START DOCUMENT PASSAGE
About the University of Otago, Wellington
Where excellence and leadership in research and teaching happen.
The University of Otago’s Wellington Campus was established by the University in 1974 to provide the range of patients and facilities required to meet modern teaching standards for an expanded intake of medical students.
We offer :
- undergraduate 4th-6th year MBChB,
- New Zealand’s only Bachelor of Radiation Therapy (a three year undergraduate programme)
- host dietetic, physiotherapy, dental and pharmacy undergraduate students.
- A wide range of health related postgraduate programmes for medical and non-medical graduates.
END DOCUMENT PASSAGE
Write the next part of the passage about the University of Otago's Wellington campus, starting after its list of programs. The lines after this passage come from a different source.
START PROVIDED INFORMATION
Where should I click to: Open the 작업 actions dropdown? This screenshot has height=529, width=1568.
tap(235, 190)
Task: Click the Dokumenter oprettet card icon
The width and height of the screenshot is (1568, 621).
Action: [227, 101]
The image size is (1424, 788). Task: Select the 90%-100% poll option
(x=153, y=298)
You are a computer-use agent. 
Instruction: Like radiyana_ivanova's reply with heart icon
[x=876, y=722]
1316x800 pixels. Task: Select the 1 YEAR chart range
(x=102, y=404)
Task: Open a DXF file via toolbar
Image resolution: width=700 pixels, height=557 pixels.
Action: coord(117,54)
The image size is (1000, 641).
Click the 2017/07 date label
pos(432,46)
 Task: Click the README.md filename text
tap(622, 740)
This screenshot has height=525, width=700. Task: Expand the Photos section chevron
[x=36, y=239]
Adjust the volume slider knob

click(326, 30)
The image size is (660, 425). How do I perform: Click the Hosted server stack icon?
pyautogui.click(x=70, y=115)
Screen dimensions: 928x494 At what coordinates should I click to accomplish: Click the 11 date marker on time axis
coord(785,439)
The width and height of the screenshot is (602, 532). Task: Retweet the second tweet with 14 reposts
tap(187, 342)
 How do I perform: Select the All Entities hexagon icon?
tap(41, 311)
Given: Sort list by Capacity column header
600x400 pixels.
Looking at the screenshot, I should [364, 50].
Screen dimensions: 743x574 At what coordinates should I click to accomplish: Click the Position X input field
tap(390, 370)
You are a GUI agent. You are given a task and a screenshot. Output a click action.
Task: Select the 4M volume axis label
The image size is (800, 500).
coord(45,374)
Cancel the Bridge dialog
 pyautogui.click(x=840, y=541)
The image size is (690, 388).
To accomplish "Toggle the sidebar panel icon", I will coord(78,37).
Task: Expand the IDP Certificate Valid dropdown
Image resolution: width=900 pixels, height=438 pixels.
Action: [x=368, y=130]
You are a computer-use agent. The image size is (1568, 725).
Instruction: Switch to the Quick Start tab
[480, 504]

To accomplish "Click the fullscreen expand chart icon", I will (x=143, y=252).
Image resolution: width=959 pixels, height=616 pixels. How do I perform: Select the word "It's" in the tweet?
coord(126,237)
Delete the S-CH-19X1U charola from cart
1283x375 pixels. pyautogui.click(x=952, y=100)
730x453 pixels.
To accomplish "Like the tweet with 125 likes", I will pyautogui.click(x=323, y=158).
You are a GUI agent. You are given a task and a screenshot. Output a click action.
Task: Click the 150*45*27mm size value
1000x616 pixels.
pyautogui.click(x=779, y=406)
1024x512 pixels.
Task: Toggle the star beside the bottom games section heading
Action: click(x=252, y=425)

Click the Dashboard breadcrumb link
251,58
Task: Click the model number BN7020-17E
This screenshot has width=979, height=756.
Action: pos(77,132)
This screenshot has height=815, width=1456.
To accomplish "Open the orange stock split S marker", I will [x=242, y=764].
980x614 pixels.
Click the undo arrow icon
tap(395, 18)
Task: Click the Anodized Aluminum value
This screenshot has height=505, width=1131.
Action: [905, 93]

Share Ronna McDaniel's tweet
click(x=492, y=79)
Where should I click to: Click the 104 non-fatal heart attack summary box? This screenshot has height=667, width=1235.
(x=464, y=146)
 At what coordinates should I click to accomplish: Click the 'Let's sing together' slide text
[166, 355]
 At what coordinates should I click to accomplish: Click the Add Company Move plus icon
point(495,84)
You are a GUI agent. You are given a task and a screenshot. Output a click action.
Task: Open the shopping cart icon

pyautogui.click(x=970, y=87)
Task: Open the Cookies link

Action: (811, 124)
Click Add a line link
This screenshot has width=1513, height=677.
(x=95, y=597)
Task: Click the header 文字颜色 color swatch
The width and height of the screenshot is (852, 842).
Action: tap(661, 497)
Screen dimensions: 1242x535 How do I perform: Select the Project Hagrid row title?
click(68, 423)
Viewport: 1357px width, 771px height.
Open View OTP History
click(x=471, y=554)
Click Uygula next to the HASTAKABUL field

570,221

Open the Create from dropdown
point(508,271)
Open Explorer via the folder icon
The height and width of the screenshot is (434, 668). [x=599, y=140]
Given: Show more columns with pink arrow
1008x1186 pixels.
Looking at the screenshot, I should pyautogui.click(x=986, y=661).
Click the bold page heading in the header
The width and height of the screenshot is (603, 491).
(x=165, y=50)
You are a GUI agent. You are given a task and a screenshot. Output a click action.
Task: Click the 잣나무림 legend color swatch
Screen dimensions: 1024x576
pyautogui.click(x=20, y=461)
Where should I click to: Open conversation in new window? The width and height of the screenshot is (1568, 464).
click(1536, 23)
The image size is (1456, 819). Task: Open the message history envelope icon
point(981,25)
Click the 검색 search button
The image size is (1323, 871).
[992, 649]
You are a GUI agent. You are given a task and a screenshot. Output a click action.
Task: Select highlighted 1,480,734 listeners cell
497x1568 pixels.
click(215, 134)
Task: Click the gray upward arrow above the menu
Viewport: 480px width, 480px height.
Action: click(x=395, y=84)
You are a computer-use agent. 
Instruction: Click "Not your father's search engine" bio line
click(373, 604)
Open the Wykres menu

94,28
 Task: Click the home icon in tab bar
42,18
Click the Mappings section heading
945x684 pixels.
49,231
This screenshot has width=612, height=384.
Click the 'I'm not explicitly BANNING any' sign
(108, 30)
END PROVIDED INFORMATION
REPLY TO THE EXERCISE:
The University of Otago Wellington will take a leadership role in the Aotearoa/New Zealand health system and community, recognising the Treaty of Waitangi as the mandate for the good health of all New Zealanders, through:
- the provision of outstanding research-informed undergraduate and postgraduate health science education;
- contributing nationally and internationally the highest quality scholarship, teaching, research, and clinical practice;
- preparing graduates to meet the diverse and multicultural health needs in Aotearoa/New Zealand and international settings, now and in the future;
- staff and students contributing to knowledge and understanding within the health sciences;
- promoting health and education within the community using the highest quality basic and applied research;
- taking account of its proximity to central government and policy agencies.
The Campus employs a total of 373 staff (174.3 full time equivalents) as follows:
- 112 academic staff (excluding clinical lecturers and joint clinical staff) (79.3 FTEs)
- 27 joint clinical appointments with local District Health Boards (14 FTEs)
- 141 part-time clinical lecturers (7 FTEs)
- 93 administrative staff (74 FTEs)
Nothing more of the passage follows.